Dataset excerpt
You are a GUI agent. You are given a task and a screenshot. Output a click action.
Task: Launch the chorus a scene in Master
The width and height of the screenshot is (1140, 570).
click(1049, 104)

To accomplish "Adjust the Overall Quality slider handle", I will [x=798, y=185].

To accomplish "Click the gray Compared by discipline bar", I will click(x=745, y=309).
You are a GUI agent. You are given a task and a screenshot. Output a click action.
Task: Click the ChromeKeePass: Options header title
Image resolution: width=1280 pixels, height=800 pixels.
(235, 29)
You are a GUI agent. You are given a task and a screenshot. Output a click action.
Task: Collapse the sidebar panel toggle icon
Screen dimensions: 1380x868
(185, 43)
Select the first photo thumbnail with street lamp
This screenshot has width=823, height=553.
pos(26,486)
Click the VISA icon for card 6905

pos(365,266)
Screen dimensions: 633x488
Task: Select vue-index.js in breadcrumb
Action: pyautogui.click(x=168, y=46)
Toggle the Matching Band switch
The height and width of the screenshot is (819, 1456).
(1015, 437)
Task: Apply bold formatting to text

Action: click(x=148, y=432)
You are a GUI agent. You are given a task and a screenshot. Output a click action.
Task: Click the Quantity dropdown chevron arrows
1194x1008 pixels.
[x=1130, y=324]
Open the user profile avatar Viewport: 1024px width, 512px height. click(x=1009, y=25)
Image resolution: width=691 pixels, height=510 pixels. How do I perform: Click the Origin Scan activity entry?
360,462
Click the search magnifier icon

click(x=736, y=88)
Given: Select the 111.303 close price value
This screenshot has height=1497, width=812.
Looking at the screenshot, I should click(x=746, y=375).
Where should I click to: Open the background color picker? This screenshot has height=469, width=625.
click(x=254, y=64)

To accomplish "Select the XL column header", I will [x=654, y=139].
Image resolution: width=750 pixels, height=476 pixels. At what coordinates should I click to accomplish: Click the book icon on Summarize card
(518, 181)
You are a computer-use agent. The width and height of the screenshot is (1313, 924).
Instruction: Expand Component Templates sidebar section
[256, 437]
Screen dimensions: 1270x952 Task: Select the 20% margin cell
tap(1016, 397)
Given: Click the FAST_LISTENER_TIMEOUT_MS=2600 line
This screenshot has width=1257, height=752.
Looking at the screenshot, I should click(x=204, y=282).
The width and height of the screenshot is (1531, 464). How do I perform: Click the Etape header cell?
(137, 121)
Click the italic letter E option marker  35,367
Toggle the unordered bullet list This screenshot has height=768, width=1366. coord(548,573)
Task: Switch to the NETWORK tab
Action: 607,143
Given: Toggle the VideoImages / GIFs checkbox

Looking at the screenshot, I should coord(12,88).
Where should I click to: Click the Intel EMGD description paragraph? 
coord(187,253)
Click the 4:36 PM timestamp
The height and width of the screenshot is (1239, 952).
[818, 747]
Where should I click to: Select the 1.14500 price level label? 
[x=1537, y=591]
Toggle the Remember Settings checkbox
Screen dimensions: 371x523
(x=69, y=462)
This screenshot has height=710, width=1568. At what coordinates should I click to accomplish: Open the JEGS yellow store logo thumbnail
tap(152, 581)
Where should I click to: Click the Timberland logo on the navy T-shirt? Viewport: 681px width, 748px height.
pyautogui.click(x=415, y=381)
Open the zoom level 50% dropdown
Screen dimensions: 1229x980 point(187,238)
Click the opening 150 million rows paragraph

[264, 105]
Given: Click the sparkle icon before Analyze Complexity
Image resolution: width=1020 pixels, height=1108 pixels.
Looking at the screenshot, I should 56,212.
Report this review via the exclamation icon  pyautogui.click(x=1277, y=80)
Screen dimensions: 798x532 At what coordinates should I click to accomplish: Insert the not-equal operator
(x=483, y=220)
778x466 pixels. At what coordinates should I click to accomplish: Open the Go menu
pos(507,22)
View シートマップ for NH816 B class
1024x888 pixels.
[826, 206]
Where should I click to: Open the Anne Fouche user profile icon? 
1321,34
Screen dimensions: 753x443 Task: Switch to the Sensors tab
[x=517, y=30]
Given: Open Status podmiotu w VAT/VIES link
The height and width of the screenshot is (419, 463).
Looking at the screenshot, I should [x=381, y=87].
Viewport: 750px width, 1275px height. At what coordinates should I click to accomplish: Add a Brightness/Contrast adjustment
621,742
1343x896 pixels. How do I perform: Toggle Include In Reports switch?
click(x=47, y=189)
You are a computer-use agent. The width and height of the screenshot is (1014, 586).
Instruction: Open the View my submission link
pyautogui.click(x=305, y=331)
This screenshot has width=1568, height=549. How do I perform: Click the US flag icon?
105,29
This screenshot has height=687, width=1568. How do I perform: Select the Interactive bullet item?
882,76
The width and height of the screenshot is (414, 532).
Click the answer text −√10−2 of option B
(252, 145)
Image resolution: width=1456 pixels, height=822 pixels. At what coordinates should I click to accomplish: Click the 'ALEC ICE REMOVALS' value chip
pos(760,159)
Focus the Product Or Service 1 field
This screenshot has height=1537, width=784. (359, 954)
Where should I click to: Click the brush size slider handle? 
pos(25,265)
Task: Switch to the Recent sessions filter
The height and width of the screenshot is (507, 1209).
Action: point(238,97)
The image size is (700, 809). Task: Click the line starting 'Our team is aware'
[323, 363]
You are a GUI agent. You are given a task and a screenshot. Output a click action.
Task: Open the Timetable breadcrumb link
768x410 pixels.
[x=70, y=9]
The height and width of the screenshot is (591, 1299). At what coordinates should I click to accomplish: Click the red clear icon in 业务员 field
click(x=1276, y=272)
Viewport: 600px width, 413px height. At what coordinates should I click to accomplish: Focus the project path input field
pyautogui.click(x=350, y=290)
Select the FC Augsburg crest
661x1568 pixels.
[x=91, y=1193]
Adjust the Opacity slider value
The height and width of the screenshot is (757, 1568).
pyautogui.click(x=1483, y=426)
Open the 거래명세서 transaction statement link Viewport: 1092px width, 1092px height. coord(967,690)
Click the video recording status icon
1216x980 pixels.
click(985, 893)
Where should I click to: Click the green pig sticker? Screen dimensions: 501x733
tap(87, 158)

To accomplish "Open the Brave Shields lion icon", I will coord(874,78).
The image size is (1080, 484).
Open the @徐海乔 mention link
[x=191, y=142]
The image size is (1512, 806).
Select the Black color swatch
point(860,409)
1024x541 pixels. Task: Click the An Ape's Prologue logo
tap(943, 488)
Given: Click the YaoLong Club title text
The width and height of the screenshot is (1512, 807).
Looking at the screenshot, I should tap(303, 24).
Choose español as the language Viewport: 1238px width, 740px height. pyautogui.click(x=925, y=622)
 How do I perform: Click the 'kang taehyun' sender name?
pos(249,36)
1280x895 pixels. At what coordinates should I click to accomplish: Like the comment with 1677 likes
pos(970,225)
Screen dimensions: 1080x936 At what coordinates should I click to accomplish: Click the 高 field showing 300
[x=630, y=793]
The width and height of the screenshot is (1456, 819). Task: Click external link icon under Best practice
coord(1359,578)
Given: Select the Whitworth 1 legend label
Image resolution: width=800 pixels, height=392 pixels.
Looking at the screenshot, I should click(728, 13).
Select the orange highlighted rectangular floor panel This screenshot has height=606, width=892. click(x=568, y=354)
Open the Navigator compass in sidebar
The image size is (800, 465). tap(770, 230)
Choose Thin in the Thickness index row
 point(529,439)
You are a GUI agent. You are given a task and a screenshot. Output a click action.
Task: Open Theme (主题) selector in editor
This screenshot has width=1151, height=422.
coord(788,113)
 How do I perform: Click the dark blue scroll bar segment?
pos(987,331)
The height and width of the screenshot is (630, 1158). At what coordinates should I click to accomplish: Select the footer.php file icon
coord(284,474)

Problem description ::
Lay out every line of the entries in the dataset excerpt above as a Markdown table with two columns, Row and Line. Number the rows in order and leave out blank lines.

Exercise response ::
| Row | Line |
|---|---|
| 1 | You are a GUI agent. You are given a task and a screenshot. Output a click action. |
| 2 | Task: Launch the chorus a scene in Master |
| 3 | The width and height of the screenshot is (1140, 570). |
| 4 | click(1049, 104) |
| 5 | To accomplish "Adjust the Overall Quality slider handle", I will [x=798, y=185]. |
| 6 | To accomplish "Click the gray Compared by discipline bar", I will click(x=745, y=309). |
| 7 | You are a GUI agent. You are given a task and a screenshot. Output a click action. |
| 8 | Task: Click the ChromeKeePass: Options header title |
| 9 | Image resolution: width=1280 pixels, height=800 pixels. |
| 10 | (235, 29) |
| 11 | You are a GUI agent. You are given a task and a screenshot. Output a click action. |
| 12 | Task: Collapse the sidebar panel toggle icon |
| 13 | Screen dimensions: 1380x868 |
| 14 | (185, 43) |
| 15 | Select the first photo thumbnail with street lamp |
| 16 | This screenshot has width=823, height=553. |
| 17 | pos(26,486) |
| 18 | Click the VISA icon for card 6905 |
| 19 | pos(365,266) |
| 20 | Screen dimensions: 633x488 |
| 21 | Task: Select vue-index.js in breadcrumb |
| 22 | Action: pyautogui.click(x=168, y=46) |
| 23 | Toggle the Matching Band switch |
| 24 | The height and width of the screenshot is (819, 1456). |
| 25 | (1015, 437) |
| 26 | Task: Apply bold formatting to text |
| 27 | Action: click(x=148, y=432) |
| 28 | You are a GUI agent. You are given a task and a screenshot. Output a click action. |
| 29 | Task: Click the Quantity dropdown chevron arrows |
| 30 | 1194x1008 pixels. |
| 31 | [x=1130, y=324] |
| 32 | Open the user profile avatar Viewport: 1024px width, 512px height. click(x=1009, y=25) |
| 33 | Image resolution: width=691 pixels, height=510 pixels. How do I perform: Click the Origin Scan activity entry? |
| 34 | 360,462 |
| 35 | Click the search magnifier icon |
| 36 | click(x=736, y=88) |
| 37 | Given: Select the 111.303 close price value |
| 38 | This screenshot has height=1497, width=812. |
| 39 | Looking at the screenshot, I should click(x=746, y=375). |
| 40 | Where should I click to: Open the background color picker? This screenshot has height=469, width=625. |
| 41 | click(x=254, y=64) |
| 42 | To accomplish "Select the XL column header", I will [x=654, y=139]. |
| 43 | Image resolution: width=750 pixels, height=476 pixels. At what coordinates should I click to accomplish: Click the book icon on Summarize card |
| 44 | (518, 181) |
| 45 | You are a computer-use agent. The width and height of the screenshot is (1313, 924). |
| 46 | Instruction: Expand Component Templates sidebar section |
| 47 | [256, 437] |
| 48 | Screen dimensions: 1270x952 Task: Select the 20% margin cell |
| 49 | tap(1016, 397) |
| 50 | Given: Click the FAST_LISTENER_TIMEOUT_MS=2600 line |
| 51 | This screenshot has width=1257, height=752. |
| 52 | Looking at the screenshot, I should click(x=204, y=282). |
| 53 | The width and height of the screenshot is (1531, 464). How do I perform: Click the Etape header cell? |
| 54 | (137, 121) |
| 55 | Click the italic letter E option marker  35,367 |
| 56 | Toggle the unordered bullet list This screenshot has height=768, width=1366. coord(548,573) |
| 57 | Task: Switch to the NETWORK tab |
| 58 | Action: 607,143 |
| 59 | Given: Toggle the VideoImages / GIFs checkbox |
| 60 | Looking at the screenshot, I should coord(12,88). |
| 61 | Where should I click to: Click the Intel EMGD description paragraph?  |
| 62 | coord(187,253) |
| 63 | Click the 4:36 PM timestamp |
| 64 | The height and width of the screenshot is (1239, 952). |
| 65 | [818, 747] |
| 66 | Where should I click to: Select the 1.14500 price level label?  |
| 67 | [x=1537, y=591] |
| 68 | Toggle the Remember Settings checkbox |
| 69 | Screen dimensions: 371x523 |
| 70 | (x=69, y=462) |
| 71 | This screenshot has height=710, width=1568. At what coordinates should I click to accomplish: Open the JEGS yellow store logo thumbnail |
| 72 | tap(152, 581) |
| 73 | Where should I click to: Click the Timberland logo on the navy T-shirt? Viewport: 681px width, 748px height. |
| 74 | pyautogui.click(x=415, y=381) |
| 75 | Open the zoom level 50% dropdown |
| 76 | Screen dimensions: 1229x980 point(187,238) |
| 77 | Click the opening 150 million rows paragraph |
| 78 | [264, 105] |
| 79 | Given: Click the sparkle icon before Analyze Complexity |
| 80 | Image resolution: width=1020 pixels, height=1108 pixels. |
| 81 | Looking at the screenshot, I should 56,212. |
| 82 | Report this review via the exclamation icon  pyautogui.click(x=1277, y=80) |
| 83 | Screen dimensions: 798x532 At what coordinates should I click to accomplish: Insert the not-equal operator |
| 84 | (x=483, y=220) |
| 85 | 778x466 pixels. At what coordinates should I click to accomplish: Open the Go menu |
| 86 | pos(507,22) |
| 87 | View シートマップ for NH816 B class |
| 88 | 1024x888 pixels. |
| 89 | [826, 206] |
| 90 | Where should I click to: Open the Anne Fouche user profile icon?  |
| 91 | 1321,34 |
| 92 | Screen dimensions: 753x443 Task: Switch to the Sensors tab |
| 93 | [x=517, y=30] |
| 94 | Given: Open Status podmiotu w VAT/VIES link |
| 95 | The height and width of the screenshot is (419, 463). |
| 96 | Looking at the screenshot, I should [x=381, y=87]. |
| 97 | Viewport: 750px width, 1275px height. At what coordinates should I click to accomplish: Add a Brightness/Contrast adjustment |
| 98 | 621,742 |
| 99 | 1343x896 pixels. How do I perform: Toggle Include In Reports switch? |
| 100 | click(x=47, y=189) |
| 101 | You are a computer-use agent. The width and height of the screenshot is (1014, 586). |
| 102 | Instruction: Open the View my submission link |
| 103 | pyautogui.click(x=305, y=331) |
| 104 | This screenshot has width=1568, height=549. How do I perform: Click the US flag icon? |
| 105 | 105,29 |
| 106 | This screenshot has height=687, width=1568. How do I perform: Select the Interactive bullet item? |
| 107 | 882,76 |
| 108 | The width and height of the screenshot is (414, 532). |
| 109 | Click the answer text −√10−2 of option B |
| 110 | (252, 145) |
| 111 | Image resolution: width=1456 pixels, height=822 pixels. At what coordinates should I click to accomplish: Click the 'ALEC ICE REMOVALS' value chip |
| 112 | pos(760,159) |
| 113 | Focus the Product Or Service 1 field |
| 114 | This screenshot has height=1537, width=784. (359, 954) |
| 115 | Where should I click to: Click the brush size slider handle?  |
| 116 | pos(25,265) |
| 117 | Task: Switch to the Recent sessions filter |
| 118 | The height and width of the screenshot is (507, 1209). |
| 119 | Action: point(238,97) |
| 120 | The image size is (700, 809). Task: Click the line starting 'Our team is aware' |
| 121 | [323, 363] |
| 122 | You are a GUI agent. You are given a task and a screenshot. Output a click action. |
| 123 | Task: Open the Timetable breadcrumb link |
| 124 | 768x410 pixels. |
| 125 | [x=70, y=9] |
| 126 | The height and width of the screenshot is (591, 1299). At what coordinates should I click to accomplish: Click the red clear icon in 业务员 field |
| 127 | click(x=1276, y=272) |
| 128 | Viewport: 600px width, 413px height. At what coordinates should I click to accomplish: Focus the project path input field |
| 129 | pyautogui.click(x=350, y=290) |
| 130 | Select the FC Augsburg crest |
| 131 | 661x1568 pixels. |
| 132 | [x=91, y=1193] |
| 133 | Adjust the Opacity slider value |
| 134 | The height and width of the screenshot is (757, 1568). |
| 135 | pyautogui.click(x=1483, y=426) |
| 136 | Open the 거래명세서 transaction statement link Viewport: 1092px width, 1092px height. coord(967,690) |
| 137 | Click the video recording status icon |
| 138 | 1216x980 pixels. |
| 139 | click(985, 893) |
| 140 | Where should I click to: Click the green pig sticker? Screen dimensions: 501x733 |
| 141 | tap(87, 158) |
| 142 | To accomplish "Open the Brave Shields lion icon", I will coord(874,78). |
| 143 | The image size is (1080, 484). |
| 144 | Open the @徐海乔 mention link |
| 145 | [x=191, y=142] |
| 146 | The image size is (1512, 806). |
| 147 | Select the Black color swatch |
| 148 | point(860,409) |
| 149 | 1024x541 pixels. Task: Click the An Ape's Prologue logo |
| 150 | tap(943, 488) |
| 151 | Given: Click the YaoLong Club title text |
| 152 | The width and height of the screenshot is (1512, 807). |
| 153 | Looking at the screenshot, I should tap(303, 24). |
| 154 | Choose español as the language Viewport: 1238px width, 740px height. pyautogui.click(x=925, y=622) |
| 155 |  How do I perform: Click the 'kang taehyun' sender name? |
| 156 | pos(249,36) |
| 157 | 1280x895 pixels. At what coordinates should I click to accomplish: Like the comment with 1677 likes |
| 158 | pos(970,225) |
| 159 | Screen dimensions: 1080x936 At what coordinates should I click to accomplish: Click the 高 field showing 300 |
| 160 | [x=630, y=793] |
| 161 | The width and height of the screenshot is (1456, 819). Task: Click external link icon under Best practice |
| 162 | coord(1359,578) |
| 163 | Given: Select the Whitworth 1 legend label |
| 164 | Image resolution: width=800 pixels, height=392 pixels. |
| 165 | Looking at the screenshot, I should click(728, 13). |
| 166 | Select the orange highlighted rectangular floor panel This screenshot has height=606, width=892. click(x=568, y=354) |
| 167 | Open the Navigator compass in sidebar |
| 168 | The image size is (800, 465). tap(770, 230) |
| 169 | Choose Thin in the Thickness index row |
| 170 |  point(529,439) |
| 171 | You are a GUI agent. You are given a task and a screenshot. Output a click action. |
| 172 | Task: Open Theme (主题) selector in editor |
| 173 | This screenshot has width=1151, height=422. |
| 174 | coord(788,113) |
| 175 |  How do I perform: Click the dark blue scroll bar segment? |
| 176 | pos(987,331) |
| 177 | The height and width of the screenshot is (630, 1158). At what coordinates should I click to accomplish: Select the footer.php file icon |
| 178 | coord(284,474) |